近年「セラミック」というワードを耳にしませんか?

セラミックは歯科治療において、最も審美性(美しさ)、安全性、耐久性に優れている治療と称されています。
セラミックは、天然の歯と同じような質感、透け感、色彩の美しい歯を作れる上に、お口の健康を守れる治療として注目されているのです。

セラミックが広がりを見せた背景

セラミック

セラミックは昔か昔から今ほど注目をされていたのでしょうか?いいえ、そうではありません。そもそもセラミックは、歯科治療ではなく、その機能性の高さから工業などで実用化されていた素材です。そんなセラミックが歯科治療において注目されるようになったのは2000年頃なのです。 2005年に厚生労働省の「医療用具」としての認可を得ることができ、それから本格的に使用が開始され、近年大きく注目を浴びるようになったのです。 一体何故、セラミックは歯科治療においてこんなにも注目を浴びるようになったのでしょうか?

 

セラミックが歯科治療において注目される理由

ジルコニア

セラミックがここまで注目を集める理由はいくつかありますが、最もわかりやすく、かつ大きい理由は、従来歯科治療で適用され続けていた銀歯のデメリットを全て解消することができるためです。

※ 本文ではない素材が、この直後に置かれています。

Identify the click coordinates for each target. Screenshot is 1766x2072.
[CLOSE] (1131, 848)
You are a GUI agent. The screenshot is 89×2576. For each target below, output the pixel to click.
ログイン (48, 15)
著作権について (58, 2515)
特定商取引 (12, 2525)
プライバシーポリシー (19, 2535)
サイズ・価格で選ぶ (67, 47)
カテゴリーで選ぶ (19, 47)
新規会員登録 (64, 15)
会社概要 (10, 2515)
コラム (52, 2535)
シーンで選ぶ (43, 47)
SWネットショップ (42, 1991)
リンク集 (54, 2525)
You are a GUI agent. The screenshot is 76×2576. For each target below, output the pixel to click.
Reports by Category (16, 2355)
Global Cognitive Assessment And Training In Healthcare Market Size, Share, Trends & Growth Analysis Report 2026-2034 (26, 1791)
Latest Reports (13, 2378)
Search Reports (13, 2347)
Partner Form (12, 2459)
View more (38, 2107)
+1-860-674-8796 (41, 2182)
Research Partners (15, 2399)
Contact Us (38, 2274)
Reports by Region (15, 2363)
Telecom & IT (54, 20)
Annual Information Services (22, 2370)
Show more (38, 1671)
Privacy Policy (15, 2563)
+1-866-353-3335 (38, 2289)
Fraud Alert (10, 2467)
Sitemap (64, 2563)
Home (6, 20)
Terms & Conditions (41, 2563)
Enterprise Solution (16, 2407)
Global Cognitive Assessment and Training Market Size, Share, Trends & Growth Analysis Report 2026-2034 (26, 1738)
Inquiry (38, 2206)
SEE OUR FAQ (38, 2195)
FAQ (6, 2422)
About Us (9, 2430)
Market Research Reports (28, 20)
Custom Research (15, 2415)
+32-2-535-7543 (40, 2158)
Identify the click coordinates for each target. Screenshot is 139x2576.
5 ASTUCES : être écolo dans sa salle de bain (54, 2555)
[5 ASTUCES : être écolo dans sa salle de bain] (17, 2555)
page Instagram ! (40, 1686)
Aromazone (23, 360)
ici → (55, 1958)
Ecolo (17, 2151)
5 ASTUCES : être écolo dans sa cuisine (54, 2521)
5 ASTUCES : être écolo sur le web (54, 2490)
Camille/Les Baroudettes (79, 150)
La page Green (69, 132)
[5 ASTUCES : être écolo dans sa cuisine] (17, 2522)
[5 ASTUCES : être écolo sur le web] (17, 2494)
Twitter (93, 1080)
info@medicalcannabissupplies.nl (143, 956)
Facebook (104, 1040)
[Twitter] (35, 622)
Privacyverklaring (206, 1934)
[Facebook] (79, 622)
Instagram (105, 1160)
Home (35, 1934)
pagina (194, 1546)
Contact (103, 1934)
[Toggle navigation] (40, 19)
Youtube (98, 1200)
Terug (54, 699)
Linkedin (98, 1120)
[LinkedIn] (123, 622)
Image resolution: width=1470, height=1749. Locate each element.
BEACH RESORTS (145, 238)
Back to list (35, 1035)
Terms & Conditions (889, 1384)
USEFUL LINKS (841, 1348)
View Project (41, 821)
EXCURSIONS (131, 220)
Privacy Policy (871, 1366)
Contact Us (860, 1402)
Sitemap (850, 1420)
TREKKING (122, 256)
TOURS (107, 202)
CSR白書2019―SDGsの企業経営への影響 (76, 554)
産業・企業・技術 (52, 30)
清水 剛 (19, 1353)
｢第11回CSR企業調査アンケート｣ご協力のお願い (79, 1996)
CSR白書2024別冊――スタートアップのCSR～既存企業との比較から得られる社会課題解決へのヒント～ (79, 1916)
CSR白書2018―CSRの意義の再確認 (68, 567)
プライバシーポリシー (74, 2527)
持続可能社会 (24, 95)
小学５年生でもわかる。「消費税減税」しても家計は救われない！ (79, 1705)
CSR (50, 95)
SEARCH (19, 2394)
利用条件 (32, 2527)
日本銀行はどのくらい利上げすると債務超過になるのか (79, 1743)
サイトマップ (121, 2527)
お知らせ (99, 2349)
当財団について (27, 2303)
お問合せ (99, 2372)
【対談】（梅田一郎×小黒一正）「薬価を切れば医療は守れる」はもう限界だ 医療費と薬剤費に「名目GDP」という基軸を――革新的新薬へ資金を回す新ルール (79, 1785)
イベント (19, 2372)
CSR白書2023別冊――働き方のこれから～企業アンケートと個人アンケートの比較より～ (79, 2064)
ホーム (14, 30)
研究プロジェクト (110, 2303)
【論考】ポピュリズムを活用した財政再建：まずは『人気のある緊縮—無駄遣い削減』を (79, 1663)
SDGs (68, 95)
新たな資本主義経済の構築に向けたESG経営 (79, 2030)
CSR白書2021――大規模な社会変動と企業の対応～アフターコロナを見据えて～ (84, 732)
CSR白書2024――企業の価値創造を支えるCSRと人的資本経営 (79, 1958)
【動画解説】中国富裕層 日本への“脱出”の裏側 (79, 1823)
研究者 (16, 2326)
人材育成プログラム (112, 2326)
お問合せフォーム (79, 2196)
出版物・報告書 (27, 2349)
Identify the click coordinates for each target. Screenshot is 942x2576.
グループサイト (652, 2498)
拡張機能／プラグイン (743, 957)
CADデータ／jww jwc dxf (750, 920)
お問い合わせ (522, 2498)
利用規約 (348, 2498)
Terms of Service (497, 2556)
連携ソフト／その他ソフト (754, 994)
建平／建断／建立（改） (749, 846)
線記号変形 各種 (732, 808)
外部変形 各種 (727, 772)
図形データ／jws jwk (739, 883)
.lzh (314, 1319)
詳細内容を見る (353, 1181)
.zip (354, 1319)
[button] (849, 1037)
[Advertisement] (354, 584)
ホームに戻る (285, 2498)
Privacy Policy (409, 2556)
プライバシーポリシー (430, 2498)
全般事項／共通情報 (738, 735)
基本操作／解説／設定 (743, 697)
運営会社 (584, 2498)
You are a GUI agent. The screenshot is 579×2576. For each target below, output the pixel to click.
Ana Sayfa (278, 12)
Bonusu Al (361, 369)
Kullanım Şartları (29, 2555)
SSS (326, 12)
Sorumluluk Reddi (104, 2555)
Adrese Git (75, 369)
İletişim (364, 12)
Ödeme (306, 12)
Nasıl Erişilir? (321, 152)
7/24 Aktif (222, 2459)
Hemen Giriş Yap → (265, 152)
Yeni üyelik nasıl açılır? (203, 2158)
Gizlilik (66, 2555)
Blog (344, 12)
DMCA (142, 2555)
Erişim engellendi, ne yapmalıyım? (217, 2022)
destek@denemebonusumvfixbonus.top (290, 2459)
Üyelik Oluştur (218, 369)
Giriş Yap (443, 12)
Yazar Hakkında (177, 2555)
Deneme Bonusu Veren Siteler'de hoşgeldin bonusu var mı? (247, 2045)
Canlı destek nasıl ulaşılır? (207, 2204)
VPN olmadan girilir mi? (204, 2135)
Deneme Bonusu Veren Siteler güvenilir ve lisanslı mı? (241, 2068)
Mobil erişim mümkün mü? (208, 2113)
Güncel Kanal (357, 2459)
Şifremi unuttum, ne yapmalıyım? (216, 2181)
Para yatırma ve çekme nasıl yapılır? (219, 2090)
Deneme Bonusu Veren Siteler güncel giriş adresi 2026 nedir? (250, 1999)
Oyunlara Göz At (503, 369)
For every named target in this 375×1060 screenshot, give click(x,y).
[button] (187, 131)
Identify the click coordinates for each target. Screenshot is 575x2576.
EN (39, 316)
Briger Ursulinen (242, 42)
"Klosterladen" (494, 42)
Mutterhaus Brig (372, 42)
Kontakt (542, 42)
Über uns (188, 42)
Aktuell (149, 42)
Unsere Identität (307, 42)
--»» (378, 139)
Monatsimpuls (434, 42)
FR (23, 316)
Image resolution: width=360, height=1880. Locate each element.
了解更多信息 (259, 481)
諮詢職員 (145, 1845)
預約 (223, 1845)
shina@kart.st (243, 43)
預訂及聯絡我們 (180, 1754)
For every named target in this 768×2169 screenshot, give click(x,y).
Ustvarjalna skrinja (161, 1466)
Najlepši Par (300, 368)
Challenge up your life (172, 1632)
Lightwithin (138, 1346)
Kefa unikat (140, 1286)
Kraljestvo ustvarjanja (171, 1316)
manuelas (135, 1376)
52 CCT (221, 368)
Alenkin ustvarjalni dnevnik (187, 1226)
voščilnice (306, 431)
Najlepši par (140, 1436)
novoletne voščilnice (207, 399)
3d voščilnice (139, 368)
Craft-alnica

銀歯での治療には、デメリットが大きくわけて「審美性」と「安全性」の2つがあります。 まず審美性ですが、銀歯は人工物としての最低限の性能だけを備えており、極端に言えば審美性は無視されて作られたものです。よって天然の歯に銀歯を詰める、又は被せると非常に目立ってしまいます。

次に安全性です。銀歯は装着する際、専用の接着剤を使って処置しており、劣化すると接着が剥がれ歯茎が黒ずんでしまったり、プラークが付着し虫歯の再発リスクが高いといったデメリットがあります。また、金属アレルギーの方は使用することができません。

このように、銀歯治療には「審美性」「安全性」でのデメリットが存在しますが、セラミックはこれらを解消しました。 まず、審美性では、セラミックは天然の歯の色調と透明感を再現しており、患者様の歯の色に合わせた調節が行えることから、人工物と感じさせない自然な見た目を誇ります。 次に安全性ですが、セラミックは金属一切不使用ですから、歯茎が黒ずむこともなく、プラークが付着しにくい素材のため、虫歯の再発リスクが低いのです。 陶器であるセラミックは耐久性も抜群ですし、もちろん金属アレルギーが起こることはありません。

歯科治療におけるセラミック治療の位置づけ

セラミック

審美性、安全性、耐久性ともに優れているセラミックですが、自費と保険どちらの扱いになるのでしょうか?
結論から申し上げますと、セラミックは基本的に保険適用外の自費治療になります。ではなぜ、セラミック治療では健康保険が適用されないのでしょうか?その理由は健康保険適用の基準にあります。 健康保険適用の基準は「身体の健康目的において必要な最低限の治療」であり、この「最低限の治療」という点が着目すべきポイントです。 セラミック治療は、身体の健康という点において必要な治療ではあるものの、審美性を兼ねている時点で「最低限の治療」では無いと判断されているのです。 よって、健康保険適用の基準を満たしていないために、セラミック治療では保険が適用されないのです。

例外として、国の厳しい基準をクリアしてセラミック治療を保険適用している医院さんもありますが、ごくごく僅かである上に、保険適用で治療を受けるには患者さんにも基準が設けられています(金属アレルギーなど)。したがって、セラミック治療は自費治療であると認識していただくことが良いかと思います。
セラミックは歯科治療において、保険適用外の革新的な治療方法であるといった位置づけでること、ご理解いただけましたか?

将来のお口の健康を考えた場合、歯科治療においてセラミックは欠かせないものです。ご自身のお口の健康を第一に考え、是非セラミック治療を活用してみてください。